高島屋でユトリロ展をやっているので見に行く。
同時にやっているイタリアンフェアの会場を抜けてユトリロ展の入り口に行くのだが、
このイタリアンフェアがかなり混んでいた。
ワインだのチーズだのラザニアだの、いろいろ売っている向こうでは通訳付きでイタリア
料理の実演などもしていて結構繁昌している。
人だかりを抜けてユトリロ展。
モーリス・ユトリロ。
白を基調としてパリの街角を描いた画家。
その生涯は破滅的である。
初期のユトリロの絵は、人気のない通り沿いに家々の白い壁がつらなっているような、
そういう作品が多い。本来なら行き交っているであろう人の姿はなく、通りの向こうに
ひとりかふたり小さな人影が立っていたりするのだが、それはまるで無人の街にあらわれ
た亡霊のようである。色彩は建物の白い漆喰の色が基調で、
そういう彼の絵からは孤独感や哀愁が伝わってくる。
実際、彼は孤独だった。
父は分からず、母には相手にされず祖母に育てられた。
祖母は毎日夕方にワインを嗜んでいたらしく、まだ子供のユトリロにもワインを飲ませた。
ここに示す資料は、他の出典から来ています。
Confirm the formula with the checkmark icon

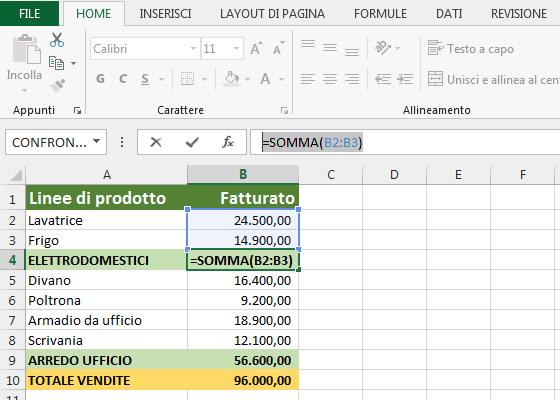coord(192,142)
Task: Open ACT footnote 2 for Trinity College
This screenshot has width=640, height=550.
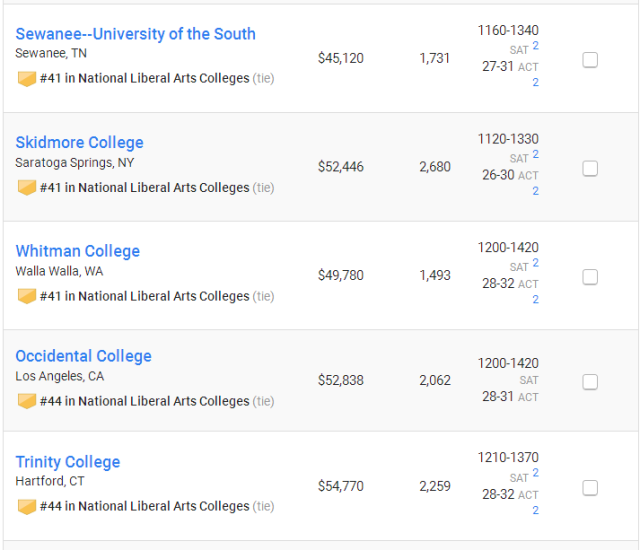Action: [536, 510]
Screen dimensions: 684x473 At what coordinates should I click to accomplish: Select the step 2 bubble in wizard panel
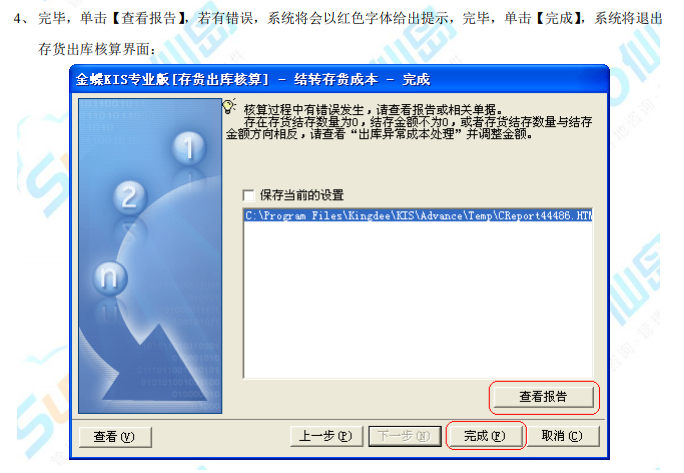129,197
そうやって育てられたユトリロは10代の終わりには既にアルコール依存症になっていた。
精神的にも患い、治療の一環として勧められた絵が、彼の才能を開花させる。
育児放棄をした母親だがユトリロの絵が売れるようになると、
再婚相手と二人でユトリロの絵を売った金を自分達だけで使ってしまう。
しかもこの母親の再婚相手はユトリロの友人である。
こんな母親を持ったら子供がおかしくならない方がおかしい。
初期のユトリロの絵の孤独感や哀愁は彼の精神世界のあらわれであろう。
やがてユトリロの内面はさらに破綻してゆく。
一日8リットルのワインを飲むという生活で、アルコール中毒、泥酔しての奇行、
警察への収監、精神病院への送致。
そんなことを繰り返しながら、しかしなおユトリロは絵を描き続ける。
そして売れたお金は母と再婚相手、さらには妻が勝手に使う。ユトリロが手にするのは
酒だけ。しまいには殆ど監禁状態に置かれ、絵はがきを渡されて、それで絵を描くことを
強要されたらしい。
そういう状況下で書かれたゆえか、後期の彼の絵からは初期の絵にあった孤独感や哀愁が
消える。色が多くなり、絵のなかの人の数も以前よりは多くなる。しかし、構図はパター
ン化し、初期の作品の自己模倣が見てとれる。
絵はがきを渡されて描かされたというが、後期の絵は確かに絵はがき的な絵に変わる。
会場にはその後記の作品も結構多く展示されているのだが、
見るべきものは少ない。
会場を歩きながらそういう彼の作品の変遷を辿っていくと、
彼の精神の破綻が見えてくるような感じがして、ちょっと重苦しくなる。
「もし、パリから離れ二度と戻ってこれないとしたら、どういう思い出を持っていきたい?」
と彼は人から尋ねられ「漆喰のかけら」と答えたそうである。
子供のとき、母に相手にされずひとりで漆喰のかけらで遊んでいたという。
彼は絵を描いて幸せだったのだろうか?
放棄され裏切られ、それでもなぜ彼は母を女神のように慕ったのだろう?
ひととおり見て会場を出、にぎやかなイタリアンフェアを通り抜け買い物をして帰った。